Soit dit en passant, il convient de mentionner que le texte cité dans l'épigraphe, bien qu'extrait d'un chapitre qui traite directement de la gauche au Brésil, traduit bien, bien que de manière très synthétique, les intentions de l'auteur dans le livre à présent examiné. Dans cet ouvrage, il réfléchit de manière critique à la crise de la gauche – pas seulement au Brésil – dans ses différentes dimensions, sans toutefois se limiter à la critique d'un « observateur engagé » (comme dirait Raymond Aron). Domingues va plus loin : il avance sa défense d'un socialisme démocratique et écologique et propose des stratégies à court et à long terme qu'il juge adéquates pour la gauche, ou pour la gauche, dans la lutte pour leurs objectifs historiques d'émancipation ; c'est-à-dire une stratégie qui permet de penser l'avenir de la gauche dans un horizon historique de long terme, mais sans perdre de vue les difficultés du moment.

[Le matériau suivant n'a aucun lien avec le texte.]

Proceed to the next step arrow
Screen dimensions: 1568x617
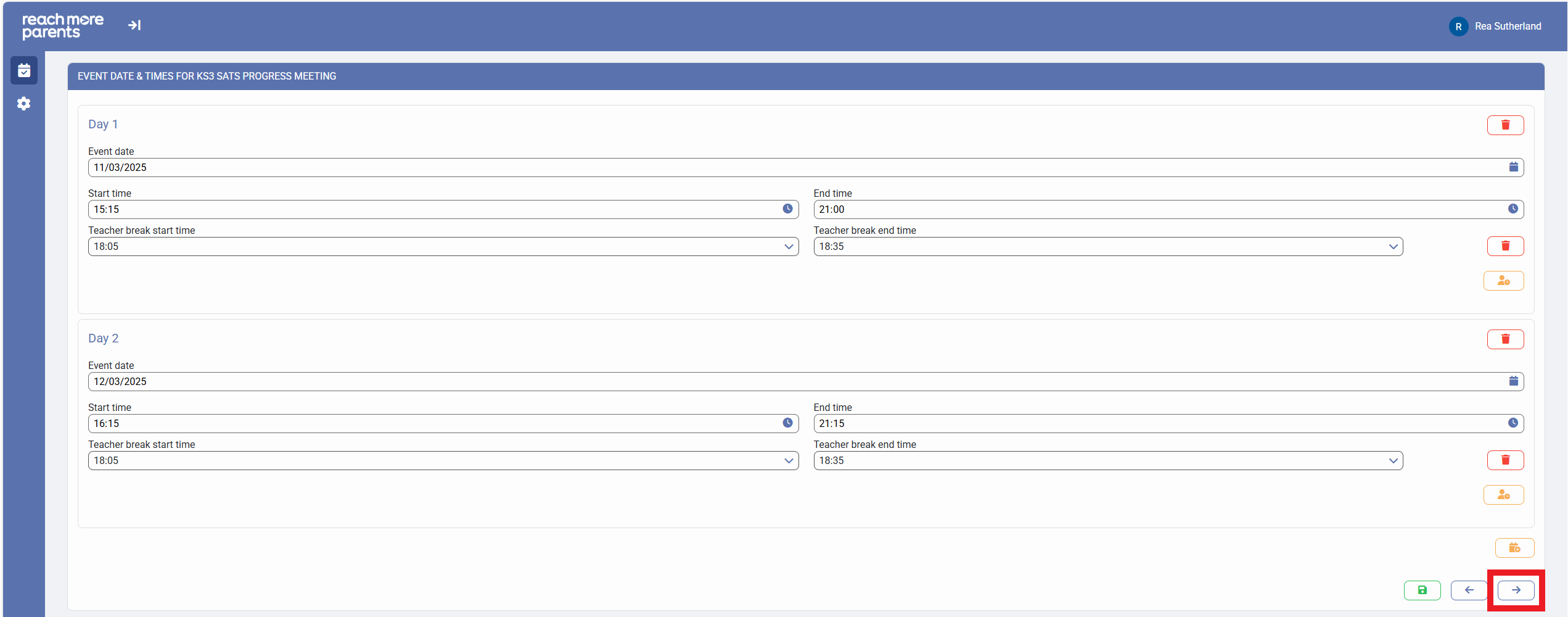click(1516, 590)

Au moment où s'ouvrent les discussions sur les prochaines élections de 2022, une réflexion à gauche telle que celle proposée par José Maurício Domingues est opportune, ce qui indique clairement la nécessité d'axer le débat sur des propositions et des programmes plutôt que d'axer la discussion sur des noms de personnalités dont les véritables intérêts ne sont pas toujours révélés.

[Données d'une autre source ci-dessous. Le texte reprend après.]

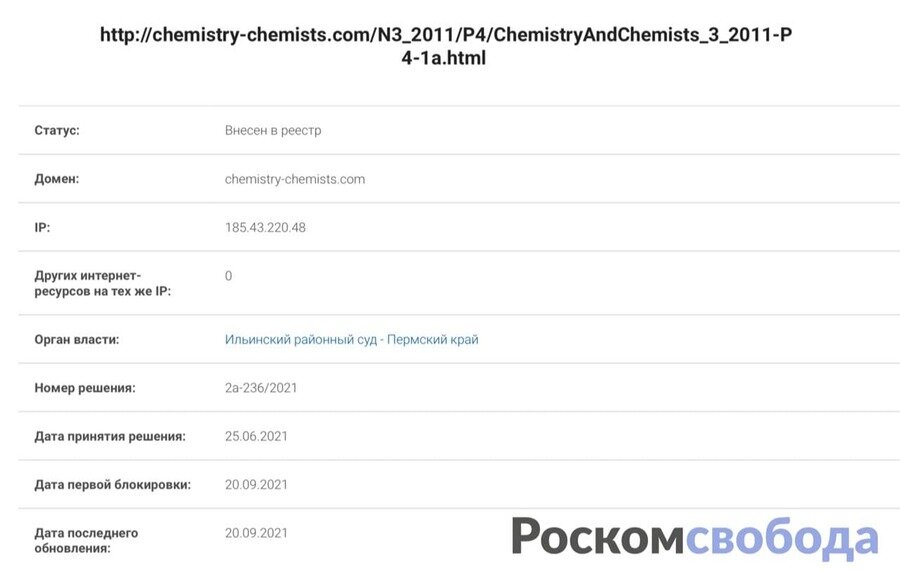The height and width of the screenshot is (570, 900).
Task: Select the IP address 185.43.220.48
Action: tap(265, 227)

Enfin, par la qualité et la profondeur de l'analyse qu'il contient, ce livre de José Maurício Domingues est certainement une contribution importante au débat actuel sur la gauche, tant sur le plan théorique que sur le plan de sa pratique politique. C'est donc une lecture essentielle pour les militants et intellectuels de gauche, mais pas seulement pour eux. C'est, en fait, un livre qui devrait intéresser quiconque s'intéresse aux problèmes du présent.
* Joshua Pereira da Silva est professeur à la retraite à Unicamp. Auteur, entre autres livres, de Sociologie critique et crise de la gauche (Intermeios).
Référence
José Mauricio Domingues. Une gauche pour le XXIe siècle. Rio de Janeiro, Mauad Editora, 2021, 168 pages.